To start, the reviewer gives us two grades for Braveheart:
Entertainment grade: C–
History grade: Fail
The entertainment grade should be a bit higher (Mel Gibson, face paint, & Aqua Net? At least a B-). But the history grade? Spot on.
Here’s a summary of the most blaring historical inaccuracies. The inaccuracies, also known as lies to make character & plot development easier on the writers, have been divided into categories. I would’ve stooped to the level of paraphrasing, but I’m busying myself with noodles and Mel pre-Passion Of The Christ, which is equally abysmal and hilarious. Let’s hope the sequel is better (ba-zing!).
Edward I expresses a desire to enforce high taxes on the rich. Apparently, in Gibson’s world, this makes him evil. In case you need even more evidence, on a whim he reinstates ius primae noctis, allowing English nobles to interrupt Scottish weddings and shag the bride. Not only fictional, but profoundly ridiculous.
Cut to a jolly wedding party in Scotland, complete with dancing peasants and a fun competition where they throw rocks at each other’s heads. Everyone looks like they’re at a Mad Max: Beyond Thunderdome convention, except, oddly, for Mel Gibson, who has turned up dressed as Fabio. The English arrive to spoil the party, with the local lord (played by John Cleese being Sir Lancelot the Brave, except you’re not supposed to laugh) claiming his freebie with the wife.
Wallace falls for a local girl from a neighbouring hut. She has the perfect teeth so typical of Scottish peasants in the 13th century. He is surprised to find out that she can’t read. The audience is not so surprised, because she is supposed to be a 13th century peasant and lives in a hut. And then the big ponce starts trying to talk to her in French.
Meanwhile, the king’s daughter-in-law Isabella of France is finding stories of Wallace a lot sexier than her gay husband, who prances around the palace in a baby blue crushed velvet tunic while a pageboy carries a mirror in front of him (Gibson denies that his film is homophobic). Bizarrely, the king sends her to negotiate with Wallace. So irresistible are the Scotsman’s hairy charms that she allows him to impregnate her. This scene is set in 1304 or 5, when the real Isabella would have been nine years old. Accuracy on that point might have been a bit tasteless, but accuracy on the point that she was still living in France and didn’t marry the Prince of Wales until three years after Wallace’s death would have been fine.
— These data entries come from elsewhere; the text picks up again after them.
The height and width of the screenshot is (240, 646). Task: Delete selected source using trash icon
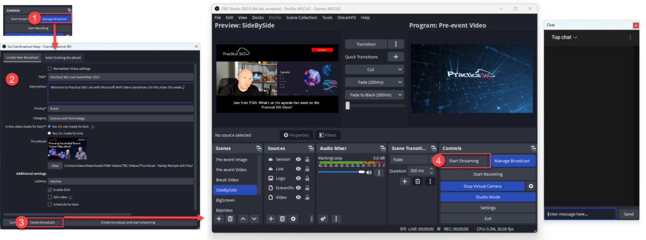(x=282, y=219)
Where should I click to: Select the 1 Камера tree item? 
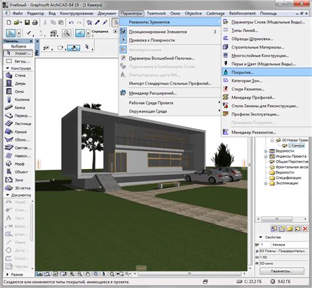(x=296, y=145)
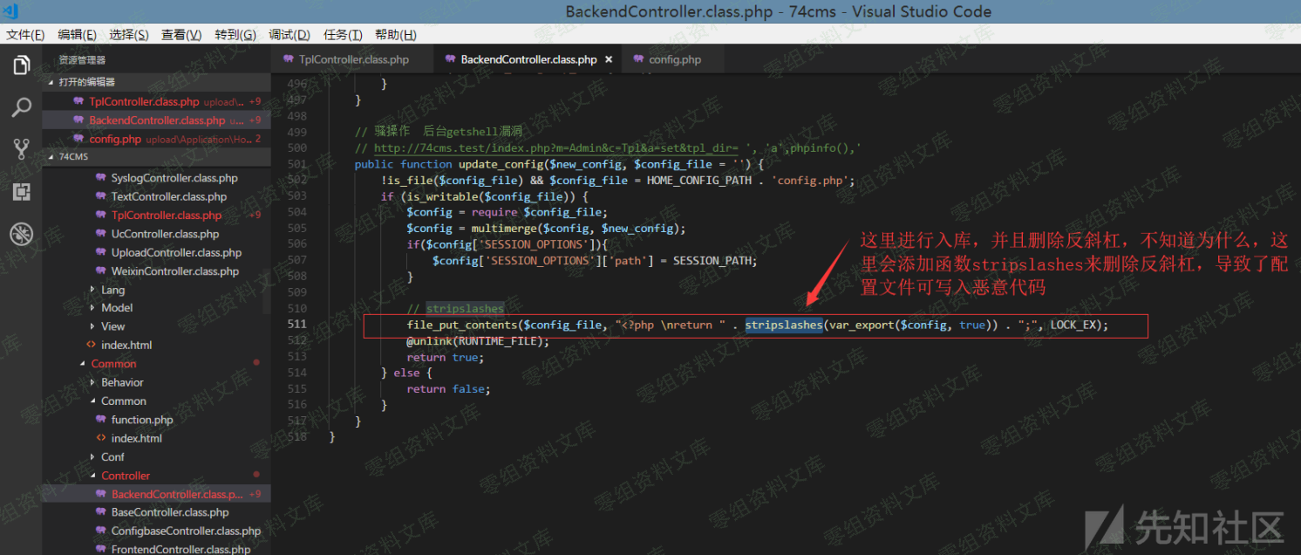Click the HTML icon beside index.html
Viewport: 1301px width, 555px height.
point(93,345)

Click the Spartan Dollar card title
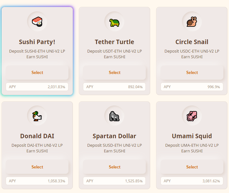click(x=114, y=136)
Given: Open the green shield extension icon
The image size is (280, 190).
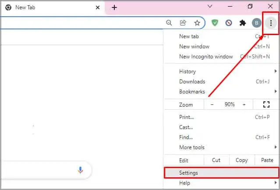Looking at the screenshot, I should pos(215,23).

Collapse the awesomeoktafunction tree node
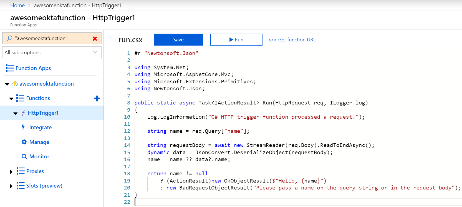click(7, 84)
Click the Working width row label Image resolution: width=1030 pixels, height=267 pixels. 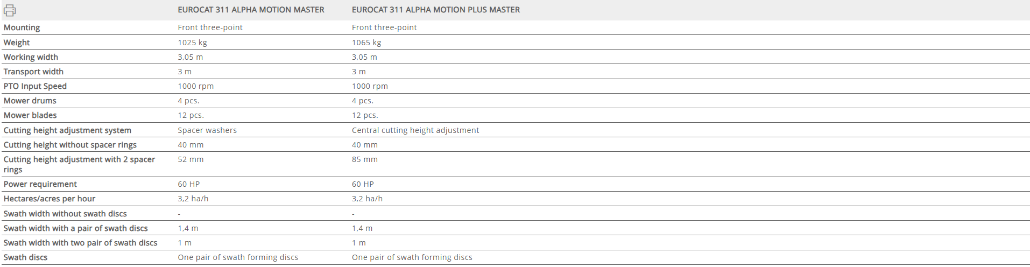(31, 57)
At the Battle of Falkirk, Edward I attacks with Irish troops, who are gamely waving a big green banner with harp (invented in 1642). The very loosely accurate portrayal of Robert the Bruce as a flip-flopper torn between England and Scotland provides the only passable historical contention in the entire movie. Wallace loses, but goes on to invade England and sack York. No, he didn’t do that, either.